After much deliberation, I have come up with an idea for Assignment 3 that I hope will have potential to evolve into a finished piece.  I intend to use my motion-activated trail camera to capture several series of pictures and then combine them into single images. I have always wanted to use my trail camera to make art and I am very excited to use it for this assignment. I like the concept of mapping information that is less traditionally mapped. The novelty is exciting.

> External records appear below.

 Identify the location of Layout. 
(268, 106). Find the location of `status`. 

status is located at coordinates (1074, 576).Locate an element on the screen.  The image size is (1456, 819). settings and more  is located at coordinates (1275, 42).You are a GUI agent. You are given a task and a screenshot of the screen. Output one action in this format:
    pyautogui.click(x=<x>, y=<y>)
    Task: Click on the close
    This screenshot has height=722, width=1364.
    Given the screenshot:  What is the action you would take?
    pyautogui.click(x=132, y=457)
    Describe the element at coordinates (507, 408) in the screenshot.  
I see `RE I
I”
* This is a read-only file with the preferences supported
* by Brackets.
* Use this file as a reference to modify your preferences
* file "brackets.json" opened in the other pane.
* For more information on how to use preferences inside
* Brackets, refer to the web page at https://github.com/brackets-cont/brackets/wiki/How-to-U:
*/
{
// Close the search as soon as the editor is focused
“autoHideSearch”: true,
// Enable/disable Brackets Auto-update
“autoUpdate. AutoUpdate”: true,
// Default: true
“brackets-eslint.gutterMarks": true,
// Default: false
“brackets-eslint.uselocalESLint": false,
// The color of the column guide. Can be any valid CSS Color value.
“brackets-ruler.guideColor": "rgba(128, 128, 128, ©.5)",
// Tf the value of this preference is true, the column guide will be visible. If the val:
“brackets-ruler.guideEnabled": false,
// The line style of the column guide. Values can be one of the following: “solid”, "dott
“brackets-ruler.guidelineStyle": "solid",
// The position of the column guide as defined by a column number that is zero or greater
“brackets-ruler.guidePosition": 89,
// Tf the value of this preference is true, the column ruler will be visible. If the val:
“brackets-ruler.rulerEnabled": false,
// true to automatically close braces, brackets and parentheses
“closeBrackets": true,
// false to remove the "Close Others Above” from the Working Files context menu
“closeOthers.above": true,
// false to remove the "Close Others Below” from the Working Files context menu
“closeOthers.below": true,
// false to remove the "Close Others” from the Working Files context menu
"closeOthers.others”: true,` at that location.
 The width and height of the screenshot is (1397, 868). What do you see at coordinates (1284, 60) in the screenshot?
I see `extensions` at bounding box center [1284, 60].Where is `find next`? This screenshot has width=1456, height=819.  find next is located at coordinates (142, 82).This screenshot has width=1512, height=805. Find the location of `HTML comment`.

One way that I might apply this idea would be to set my camera by the road for a while. I might capture, for three separate but related images, the garbage men collecting trash at night, the mail lady depositing letters in my mail box in the mornings, and the car and implement traffic throughout the day. The more interesting traffic on the road could be selected and cut into one picture, while a series of photographs of one event like garbage collection could be overlapped. These compilations might show interesting progressions or congruencies in their subject matter.

I do not plan to appropriate imagery for my project, but unless I end up using my trail camera for another subject, I will be using my own pictures of other people or people’s property. I would likely remove text and license plates present and blur or exclude pictures that included identifiable features of people to make sure my use would not be intrusive.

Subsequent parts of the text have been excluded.